Texte intégral
Une meilleure organisation de l'Europe peut apporter à la France davantage de prospérité et davantage de sécurité. C'est la raison essentielle pour laquelle j'approuve le Traité de Maastricht, même s'il comporte des obscurités, des insuffisances, et même s'il trace dans certains domaines une direction qu'il sera sans doute difficile de suivre, en tout cas au rythme prévu. Le Traité contient, pour tout gouvernement français qui serait décidé à s'en servir, des garanties et des sauvegardes qui lui permettraient de détendre les intérêts de notre pays.
Cependant la ratification de ce Traité suppose une modification de notre Constitution. Cette modification doit être préalable à la ratification, ce qui tend à rendre le débat confus.
À cet effet, le débat constitutionnel est engagé devant l'Assemblée nationale. Il se déroule dans de mauvaises conditions. Le gouvernement refuse de compléter le texte qu'il soumet à l'Assemblée par un certain nombre de précisions et de garanties qui sont cependant indispensables. De son côté, l'opposition a du mal à s'accorder sur une position commune, les uns étant irréductiblement hostiles au Traité, les autres inconditionnellement favorables, la plupart sans doute ne se reconnaissant dans aucune de ces deux positions… Si on laisse les choses aller ainsi, il en résultera un grand dommage pour la France, pour l'Europe et pour l'opposition.

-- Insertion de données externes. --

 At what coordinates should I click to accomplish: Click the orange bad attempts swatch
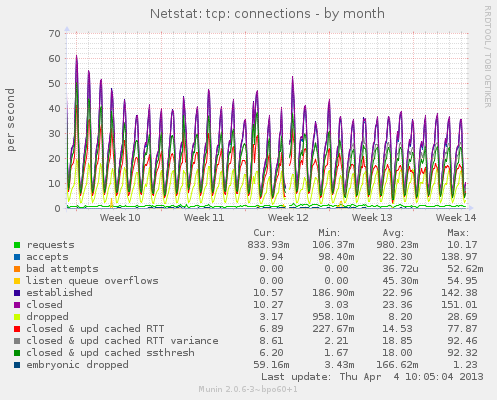[17, 269]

Nous demandons une modification du projet gouvernemental sur trois points essentiels :
Tout d'abord, il faut mieux assurer le contrôle du Parlement français sur l'activité de la Communauté, notamment lorsqu'une décision communautaire modifie la législation nationale. Qu'on ne dise pas que cela briderait la liberté de négociation de notre gouvernement et constituerait donc une révolution sans précédent, une quasi-violation des institutions de la Ve République. C'est tout le contraire qui est vrai. Depuis un certain nombre d'années, nous vivons, en effet, une révolution beaucoup plus grande encore puisque les ministres se voient reconnaître, sans contrôle au Parlement, le droit de modifier les lois françaises par décision commune de tous les gouvernements de la Communauté. C'est ce contrôle parlementaire qu'il faut instituer. Il est également essentiel, toujours sur ce premier point, qu'il soit bien affirmé que le Parlement français conserve l'intégralité de ses pouvoirs budgétaires et fiscaux et que le Traité de Maastricht, dans ses dispositions monétaires, n'apporte nulle entrave à ces pouvoirs qui sont le fondement même de tout système démocratique.

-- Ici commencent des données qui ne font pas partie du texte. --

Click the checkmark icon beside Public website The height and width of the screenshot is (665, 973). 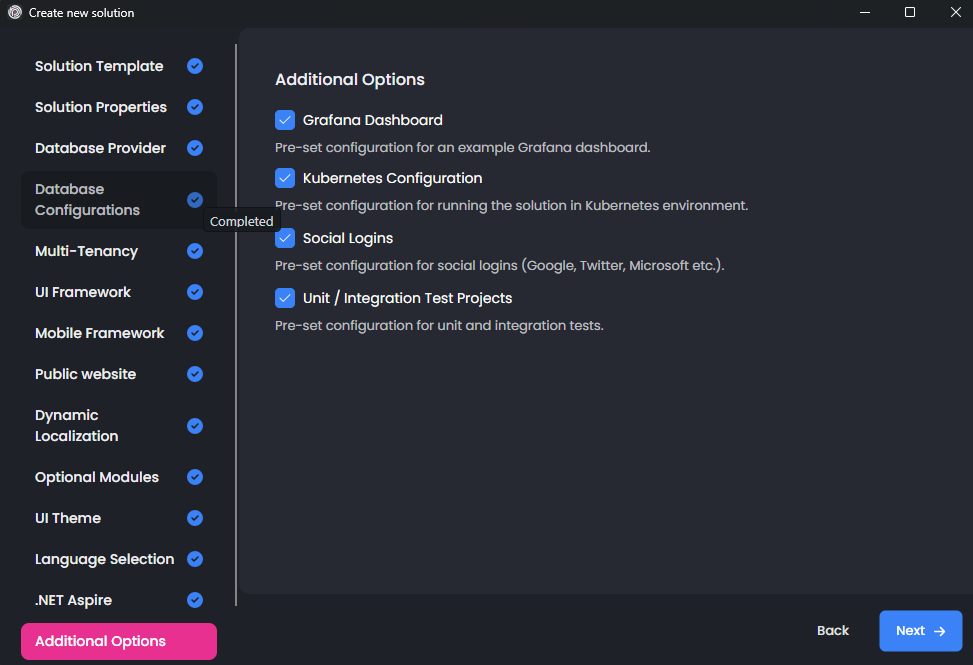coord(195,374)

En second lieu, il est essentiel que soit réaffirmée la valeur du principe institué en 1966 et baptisé "Compromis de Luxembourg", selon lequel aucun pays ne peut se voir imposer par les autres une décision contraire à ce qu'il juge être ses intérêts essentiels. Les ministres ont fait à ce sujet devant le Parlement des réponses contradictoires. Il importe que le Premier ministre nous donne des assurances sans ambigüité renouvelant ainsi celles qui furent données par deux de ses prédécesseurs, M. Mauroy en 1983, M. Chirac en 1987. Comme précédemment, cette affirmation devrait être faite par écrit, et destinée aux organes responsables de la Communauté.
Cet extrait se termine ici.